Dataset records =>
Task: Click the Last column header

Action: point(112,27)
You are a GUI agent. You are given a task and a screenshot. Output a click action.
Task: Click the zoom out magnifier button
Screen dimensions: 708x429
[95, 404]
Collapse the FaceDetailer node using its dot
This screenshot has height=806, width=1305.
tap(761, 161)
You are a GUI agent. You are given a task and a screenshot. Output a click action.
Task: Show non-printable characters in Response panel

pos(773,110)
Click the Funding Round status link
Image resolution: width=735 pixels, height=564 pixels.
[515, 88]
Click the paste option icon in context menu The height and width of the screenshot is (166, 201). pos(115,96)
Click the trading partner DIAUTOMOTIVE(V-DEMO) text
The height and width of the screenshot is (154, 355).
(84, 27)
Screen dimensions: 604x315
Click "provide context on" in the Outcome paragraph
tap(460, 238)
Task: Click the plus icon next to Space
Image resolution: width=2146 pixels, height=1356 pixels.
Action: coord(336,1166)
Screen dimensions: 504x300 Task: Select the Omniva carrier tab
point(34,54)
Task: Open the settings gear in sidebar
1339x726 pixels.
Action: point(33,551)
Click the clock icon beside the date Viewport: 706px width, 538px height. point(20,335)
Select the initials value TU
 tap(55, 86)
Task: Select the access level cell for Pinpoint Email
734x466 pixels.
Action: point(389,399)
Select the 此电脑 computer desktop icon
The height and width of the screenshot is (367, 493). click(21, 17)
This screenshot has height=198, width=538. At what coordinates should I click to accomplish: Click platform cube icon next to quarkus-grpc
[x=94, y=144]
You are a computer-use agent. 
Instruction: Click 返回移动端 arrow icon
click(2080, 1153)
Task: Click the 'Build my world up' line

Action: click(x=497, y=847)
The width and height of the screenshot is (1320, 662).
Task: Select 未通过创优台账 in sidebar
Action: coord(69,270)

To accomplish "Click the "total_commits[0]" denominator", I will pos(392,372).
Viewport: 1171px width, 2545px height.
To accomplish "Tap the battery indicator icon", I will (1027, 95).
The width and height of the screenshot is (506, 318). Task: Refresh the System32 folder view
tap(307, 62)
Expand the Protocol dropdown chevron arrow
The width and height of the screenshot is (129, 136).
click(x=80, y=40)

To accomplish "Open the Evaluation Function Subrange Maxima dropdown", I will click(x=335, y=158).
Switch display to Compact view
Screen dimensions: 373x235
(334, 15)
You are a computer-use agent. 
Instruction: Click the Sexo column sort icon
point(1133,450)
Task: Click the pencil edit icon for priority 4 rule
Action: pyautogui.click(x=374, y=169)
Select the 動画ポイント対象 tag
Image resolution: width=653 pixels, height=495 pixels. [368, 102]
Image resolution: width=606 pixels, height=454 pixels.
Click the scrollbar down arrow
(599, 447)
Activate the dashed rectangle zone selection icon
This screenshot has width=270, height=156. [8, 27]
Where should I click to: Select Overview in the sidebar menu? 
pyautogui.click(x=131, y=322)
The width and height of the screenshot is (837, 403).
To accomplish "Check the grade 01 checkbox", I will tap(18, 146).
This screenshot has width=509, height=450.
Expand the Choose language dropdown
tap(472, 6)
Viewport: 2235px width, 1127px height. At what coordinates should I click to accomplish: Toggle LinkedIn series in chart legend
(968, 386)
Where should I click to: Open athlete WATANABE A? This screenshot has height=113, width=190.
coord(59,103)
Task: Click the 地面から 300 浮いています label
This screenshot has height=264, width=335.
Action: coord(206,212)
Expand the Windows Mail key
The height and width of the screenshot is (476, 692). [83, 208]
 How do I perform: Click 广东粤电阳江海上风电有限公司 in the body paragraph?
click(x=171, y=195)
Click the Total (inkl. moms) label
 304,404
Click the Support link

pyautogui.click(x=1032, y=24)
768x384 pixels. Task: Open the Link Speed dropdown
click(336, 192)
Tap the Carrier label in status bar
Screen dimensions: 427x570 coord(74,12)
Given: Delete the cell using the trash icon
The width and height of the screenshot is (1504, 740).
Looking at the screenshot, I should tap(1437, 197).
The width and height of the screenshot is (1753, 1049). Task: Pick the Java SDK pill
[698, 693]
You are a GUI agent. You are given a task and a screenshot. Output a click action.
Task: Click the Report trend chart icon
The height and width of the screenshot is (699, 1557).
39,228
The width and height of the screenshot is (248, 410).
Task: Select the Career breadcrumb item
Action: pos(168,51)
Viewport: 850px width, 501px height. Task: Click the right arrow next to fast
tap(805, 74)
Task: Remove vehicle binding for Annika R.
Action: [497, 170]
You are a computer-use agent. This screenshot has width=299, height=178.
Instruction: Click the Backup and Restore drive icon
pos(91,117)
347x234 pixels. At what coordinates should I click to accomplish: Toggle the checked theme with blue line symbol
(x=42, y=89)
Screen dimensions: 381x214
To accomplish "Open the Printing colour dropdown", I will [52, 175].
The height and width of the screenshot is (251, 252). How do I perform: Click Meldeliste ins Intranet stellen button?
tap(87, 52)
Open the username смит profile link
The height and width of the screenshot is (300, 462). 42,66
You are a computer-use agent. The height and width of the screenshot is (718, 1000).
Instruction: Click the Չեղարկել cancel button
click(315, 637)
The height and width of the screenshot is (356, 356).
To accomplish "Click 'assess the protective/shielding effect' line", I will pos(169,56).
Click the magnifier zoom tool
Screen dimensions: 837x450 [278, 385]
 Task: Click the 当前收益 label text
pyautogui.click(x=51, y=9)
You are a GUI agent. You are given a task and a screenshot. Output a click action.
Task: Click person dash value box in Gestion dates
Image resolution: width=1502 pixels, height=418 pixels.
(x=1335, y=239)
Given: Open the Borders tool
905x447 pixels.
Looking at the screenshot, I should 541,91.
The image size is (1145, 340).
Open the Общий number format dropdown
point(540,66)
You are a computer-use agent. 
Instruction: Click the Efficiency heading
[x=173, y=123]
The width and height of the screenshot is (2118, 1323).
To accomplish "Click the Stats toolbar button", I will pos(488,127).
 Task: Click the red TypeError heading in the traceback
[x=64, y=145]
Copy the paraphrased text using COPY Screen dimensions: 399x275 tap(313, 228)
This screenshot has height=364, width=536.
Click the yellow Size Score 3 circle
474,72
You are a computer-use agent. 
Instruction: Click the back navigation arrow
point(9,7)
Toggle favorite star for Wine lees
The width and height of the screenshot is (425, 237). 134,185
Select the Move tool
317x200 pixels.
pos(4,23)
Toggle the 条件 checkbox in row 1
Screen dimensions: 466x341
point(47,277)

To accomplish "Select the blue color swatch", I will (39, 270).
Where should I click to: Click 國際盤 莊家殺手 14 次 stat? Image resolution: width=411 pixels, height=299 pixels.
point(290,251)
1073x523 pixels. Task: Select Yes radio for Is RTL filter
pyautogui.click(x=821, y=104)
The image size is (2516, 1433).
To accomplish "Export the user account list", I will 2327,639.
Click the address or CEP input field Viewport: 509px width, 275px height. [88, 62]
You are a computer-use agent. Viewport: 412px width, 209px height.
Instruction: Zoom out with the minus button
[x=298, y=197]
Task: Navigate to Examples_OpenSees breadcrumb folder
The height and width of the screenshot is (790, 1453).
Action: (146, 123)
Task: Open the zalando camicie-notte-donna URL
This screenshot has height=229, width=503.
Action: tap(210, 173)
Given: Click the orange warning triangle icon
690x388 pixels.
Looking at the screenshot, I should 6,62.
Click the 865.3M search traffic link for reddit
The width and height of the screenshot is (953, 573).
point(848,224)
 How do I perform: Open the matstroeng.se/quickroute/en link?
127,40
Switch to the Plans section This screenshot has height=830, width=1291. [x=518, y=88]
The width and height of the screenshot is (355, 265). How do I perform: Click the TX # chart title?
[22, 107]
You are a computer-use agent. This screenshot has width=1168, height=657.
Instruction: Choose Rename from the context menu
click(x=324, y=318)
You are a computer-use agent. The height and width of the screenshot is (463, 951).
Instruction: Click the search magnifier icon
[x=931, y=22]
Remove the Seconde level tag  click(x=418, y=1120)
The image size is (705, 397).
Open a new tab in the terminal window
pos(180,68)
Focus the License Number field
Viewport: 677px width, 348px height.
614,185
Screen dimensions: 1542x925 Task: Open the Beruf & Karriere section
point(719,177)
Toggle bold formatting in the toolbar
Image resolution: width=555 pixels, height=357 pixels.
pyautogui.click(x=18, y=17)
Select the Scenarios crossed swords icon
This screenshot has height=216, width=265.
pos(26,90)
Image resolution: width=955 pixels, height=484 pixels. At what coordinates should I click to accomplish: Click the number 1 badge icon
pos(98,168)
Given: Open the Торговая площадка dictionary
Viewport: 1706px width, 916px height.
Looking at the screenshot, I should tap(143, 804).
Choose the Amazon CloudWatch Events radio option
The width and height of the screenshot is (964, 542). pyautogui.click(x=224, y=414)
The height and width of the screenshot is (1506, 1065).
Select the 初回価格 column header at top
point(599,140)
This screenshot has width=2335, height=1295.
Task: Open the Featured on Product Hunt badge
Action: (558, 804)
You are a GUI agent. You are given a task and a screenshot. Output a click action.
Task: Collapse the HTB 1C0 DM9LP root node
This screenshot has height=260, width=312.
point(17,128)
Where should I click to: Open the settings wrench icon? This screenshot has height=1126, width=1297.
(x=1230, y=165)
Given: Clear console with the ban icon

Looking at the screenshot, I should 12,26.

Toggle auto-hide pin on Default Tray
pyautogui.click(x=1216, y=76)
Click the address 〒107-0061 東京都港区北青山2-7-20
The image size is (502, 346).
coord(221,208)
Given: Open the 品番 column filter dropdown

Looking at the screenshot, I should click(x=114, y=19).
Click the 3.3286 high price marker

Short task => List every line from the start of the items through the line containing "tap(460, 238)" as a numbered list, omitting blank lines.

Result =>
1. Task: Click the Last column header
2. Action: point(112,27)
3. You are a GUI agent. You are given a task and a screenshot. Output a click action.
4. Task: Click the zoom out magnifier button
5. Screen dimensions: 708x429
6. [95, 404]
7. Collapse the FaceDetailer node using its dot
8. This screenshot has height=806, width=1305.
9. tap(761, 161)
10. You are a GUI agent. You are given a task and a screenshot. Output a click action.
11. Task: Show non-printable characters in Response panel
12. pos(773,110)
13. Click the Funding Round status link
14. Image resolution: width=735 pixels, height=564 pixels.
15. [515, 88]
16. Click the paste option icon in context menu The height and width of the screenshot is (166, 201). pos(115,96)
17. Click the trading partner DIAUTOMOTIVE(V-DEMO) text
18. The height and width of the screenshot is (154, 355).
19. (84, 27)
20. Screen dimensions: 604x315
21. Click "provide context on" in the Outcome paragraph
22. tap(460, 238)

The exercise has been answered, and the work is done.